Porém, diz Assad, esse recorde logo deve ser superado, se as previsões de mudanças climáticas continuarem a se confirmar, a exemplo do que tem sido observado no século XXI. 

“As emissões de CO já estão acima das usadas para calcular os cenários do IPCC. Não há alívio”, lamenta ele. 

Em 2002, o grupo de Assad fez um alerta pioneiro sobre o café. Advertiram que ondas de calor em setembro e outubro levariam à perda de qualidade do café. Isso acontece porque, em temperaturas elevadas, o cafezeiro aborta suas flores. 

“Fomos massacrados na época, disseram que era um exagero, mas aconteceu exatamente o que alertamos. Hoje, o setor está mais consciente e mudou”, diz. 

Os grandes cultivares mais vulneráveis ao calor são soja, milho, café, arroz e feijão. Para as hortaliças, ondas de calor como a deste outubro são devastadoras. 

Segundo Assad, o momento é de adaptação e redução do agravamento das mudanças do clima. Ele enfatiza que há técnicas de produção que podem tornar a agropecuária mais resiliente. 
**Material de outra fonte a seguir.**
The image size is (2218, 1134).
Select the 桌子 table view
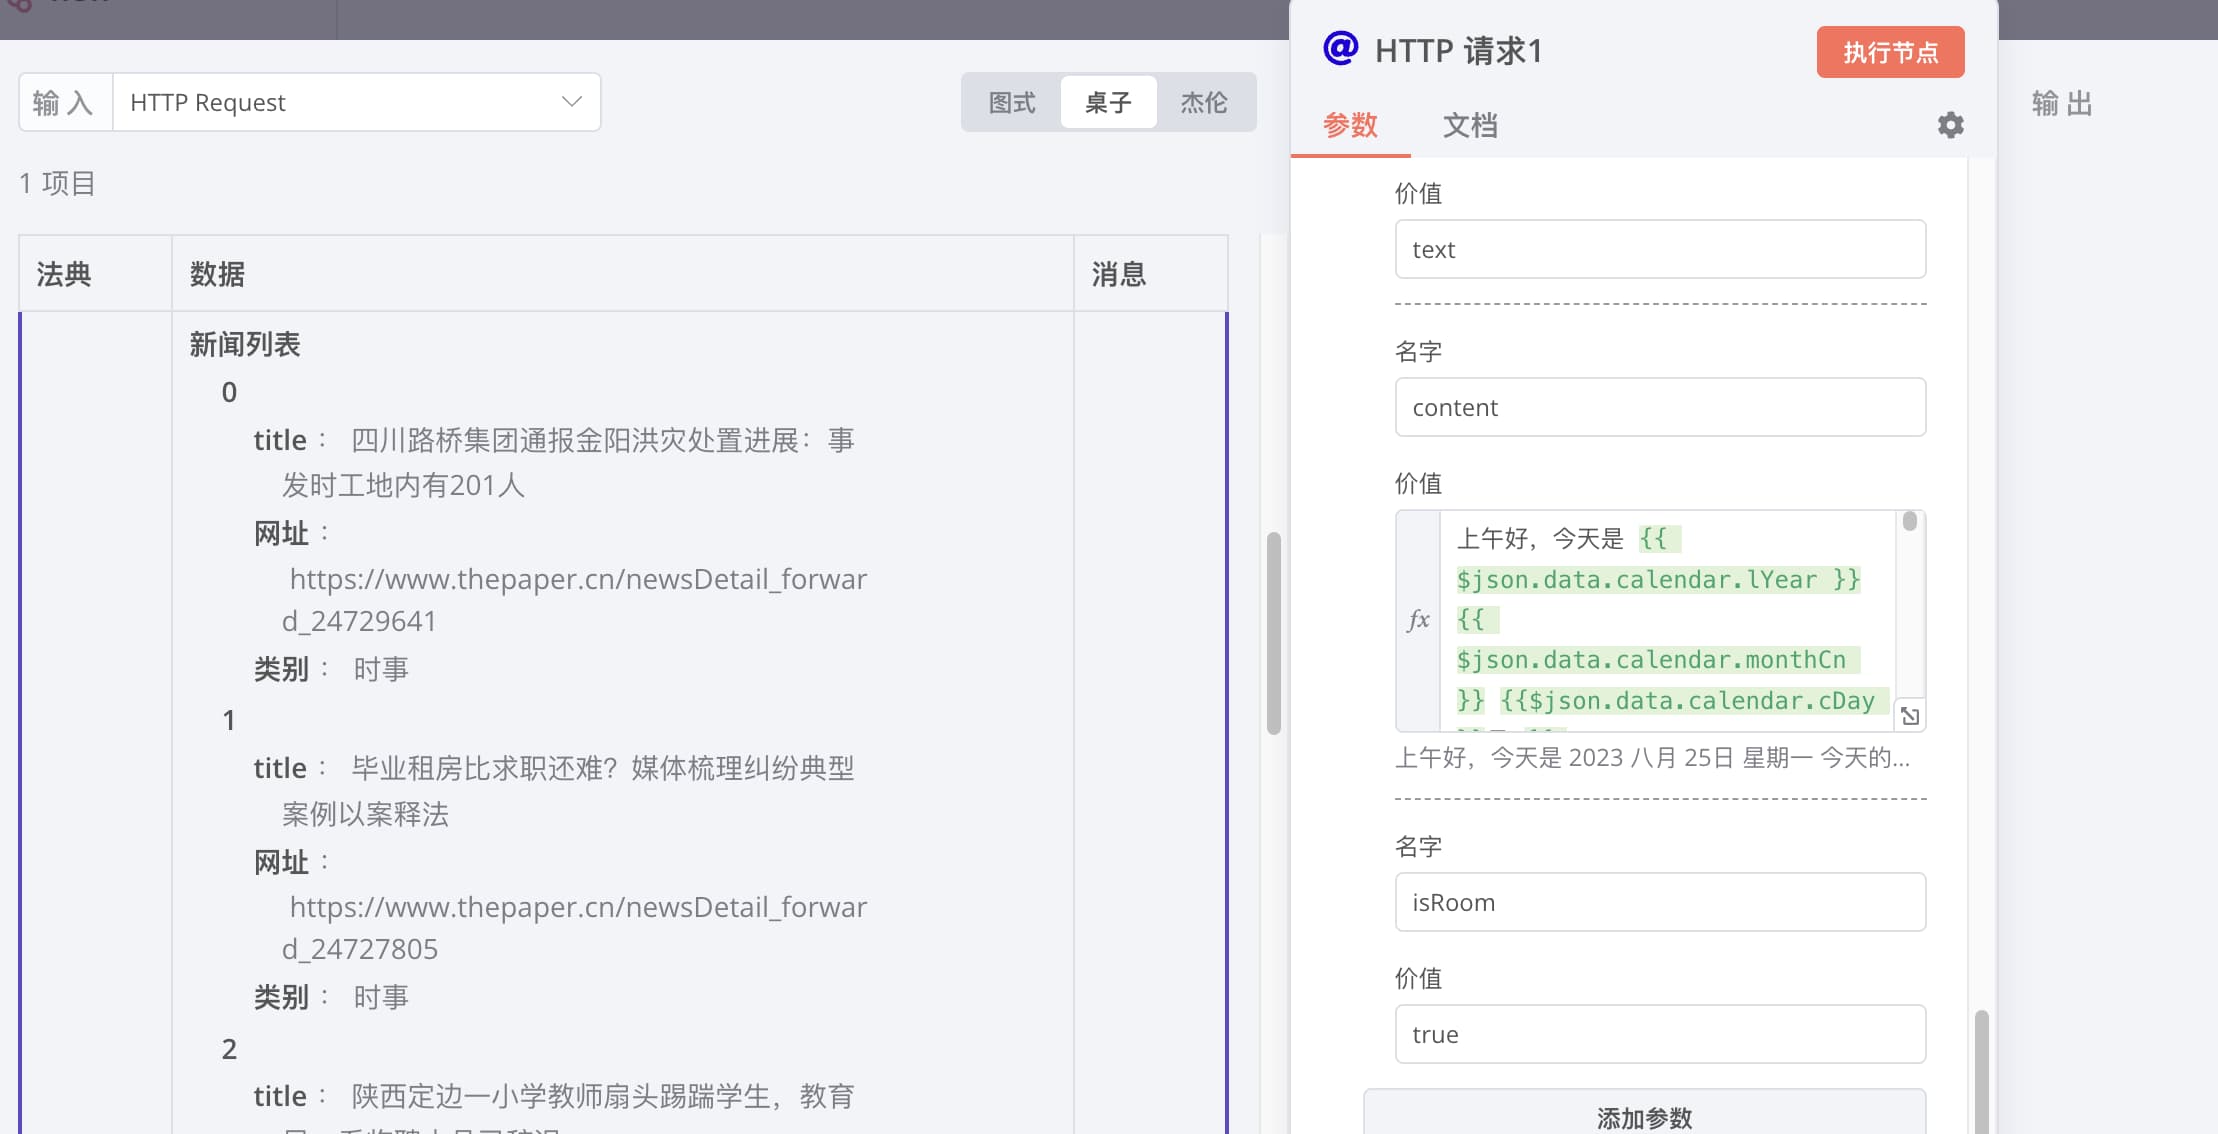[x=1108, y=102]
“Neste ano, quem produz com sistemas agroflorestais, com integração lavoura-pecuária-floresta, teve menos perdas”, observa. 
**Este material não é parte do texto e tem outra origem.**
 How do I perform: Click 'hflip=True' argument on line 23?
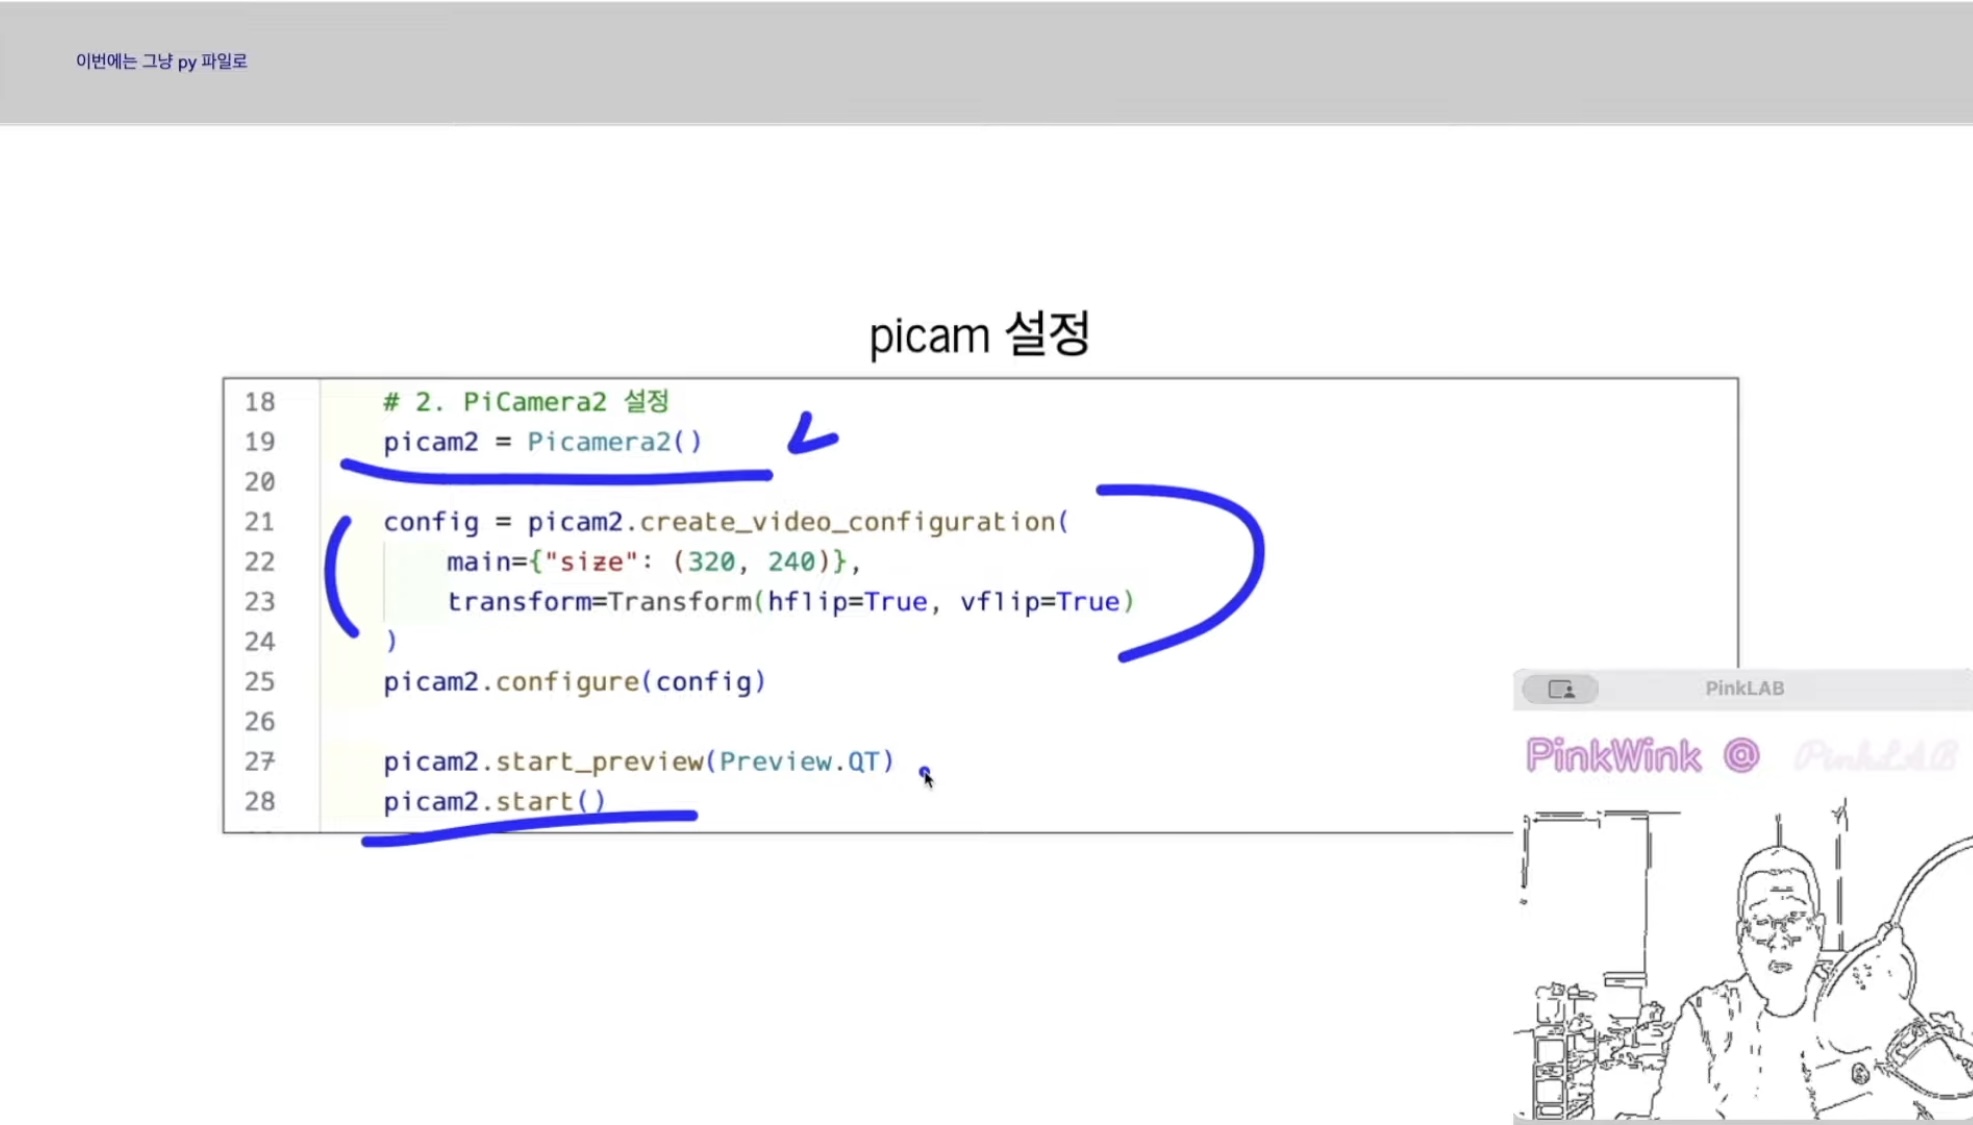[x=847, y=602]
Sombreamento faz diferença entre vida e morte para seres humanos e animais, e há décadas pesquisadores da Embrapa recomendam a prática. A diferença entre a temperatura no solo sob o sol a pino e a registrada à sombra de uma árvore é da ordem de 10°C. 

“O problema é que muita gente ainda faz pouco caso, e o sombreamento ajuda, mas não faz milagre”, diz Assad. 

RIO PARAGUAI – Os rios da bacia do Paraguai definharam a níveis alarmantes devido a uma combinação de tragédias climáticas. Uma sequência de anos com chuvas abaixo da média se somou à seca extrema de 2020, a pior em meio século no Pantanal. 

Este ano, a estação chuvosa, que normalmente começa em outubro, dá sinais de atraso e, segundo serviços de meteorologia, não chegará com intensidade para recuperar o nível dos rios. 

“Em todos os municípios monitorados, os rios apresentam cotas abaixo dos níveis normais e dentro da zona de atenção para mínimas na região do Pantanal”, diz o boletim mais recente do SGB-CPRM. 

Em Mato Grosso, “não foi registrada a tendência tão esperada para os rios voltarem a patamares normais”. Em Cáceres, por exemplo, é possível atravessar o Rio Paraguai a pé. 

Em Mato Grosso do Sul, a situação é ainda pior. Os níveis devem continuar a baixar nos próximos 20 dias. 

A estimativa de cientistas é que será preciso chover substancialmente nas nascentes do Paraguai, no Mato Grosso, para que o nível do rio e de seus afluentes chegue mais perto de patamares de normalidade. Porém, chuvas volumosas não são previstas antes de dezembro.